RX-DRP means that firewall does not have enough FIFO memory buffer (descriptors) to hold the packets while waiting for a free interrupt to process them. What does this mean? In a very simplified explanation it means that the memory buffer on the NIC itself is not emptied quick enough by the CPU before new frames arrives.
To check for network buffer errors on that NIC run this command:
netstat -ni | grep interface_name (look for RX-DRP)
What kind of NIC hardware do you have on that interface?
ethtool -i interface_name to check what driver is used. If the driver is bge or tg3 then it's Broadcom which is not recommended for production traffic. If the driver is E1000, e100e,igb,ixgbe or w83627 then it's Intel which is recommended and can provide doubling of performance without additional tuning.

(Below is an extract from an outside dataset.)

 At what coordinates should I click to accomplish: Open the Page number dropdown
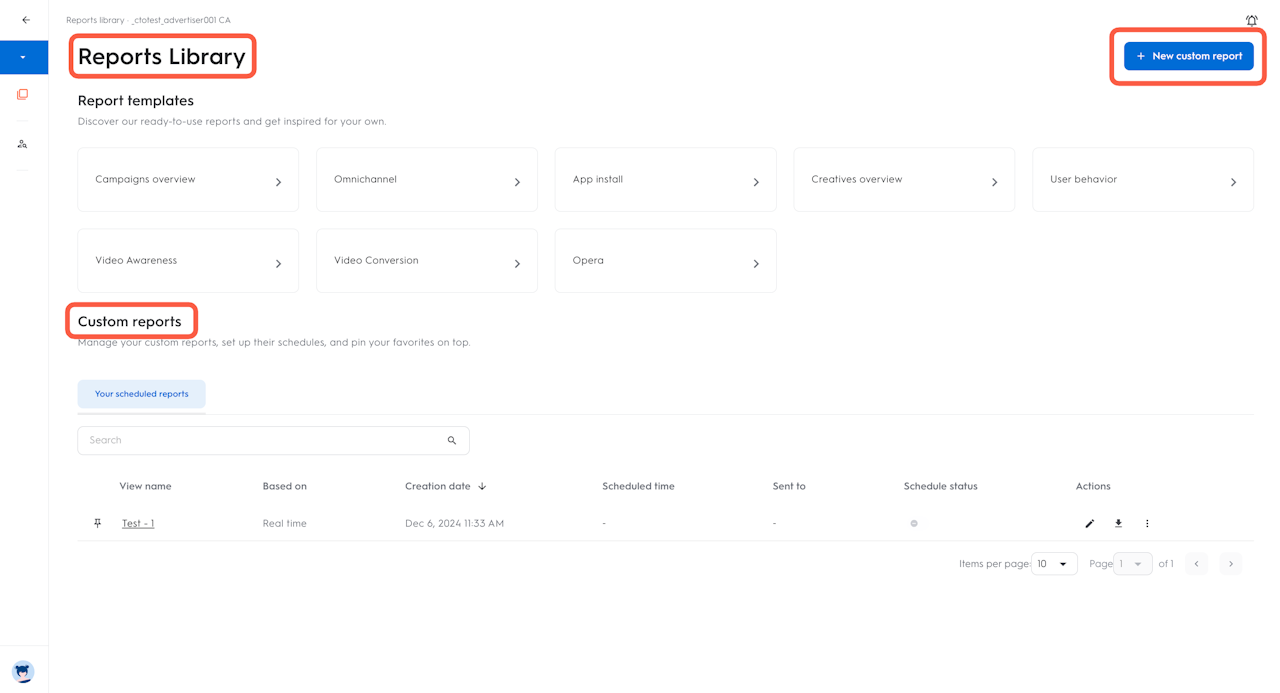(1133, 564)
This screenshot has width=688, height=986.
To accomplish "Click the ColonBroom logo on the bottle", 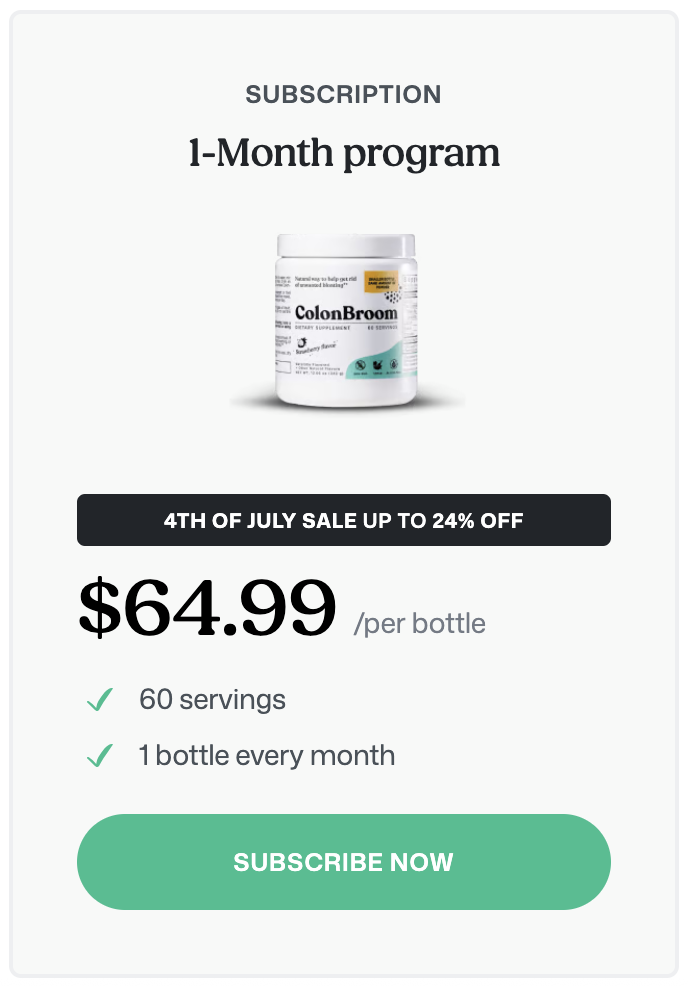I will [x=347, y=313].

Increasing ring buffer size is a common recommendation but not desirable. The best way is to allocate more core processing resources.
4096 is the maximum ring buffer size on most NICs. 256/512 is default. What did you increase to? Why not set to maximum? Because if the buffer size is larger it also means that it takes more processing to service that buffer. Coming back to the actual problem, not enough CPU resources to empty the RX ring buffer. But in some cases there is not sufficient processing resources available because of underpowered firewall and increasing ring buffer size is the solution.
Run also the command sar -u to take a look at your CPU utilization or if you have the monitoring blade present for graphical view.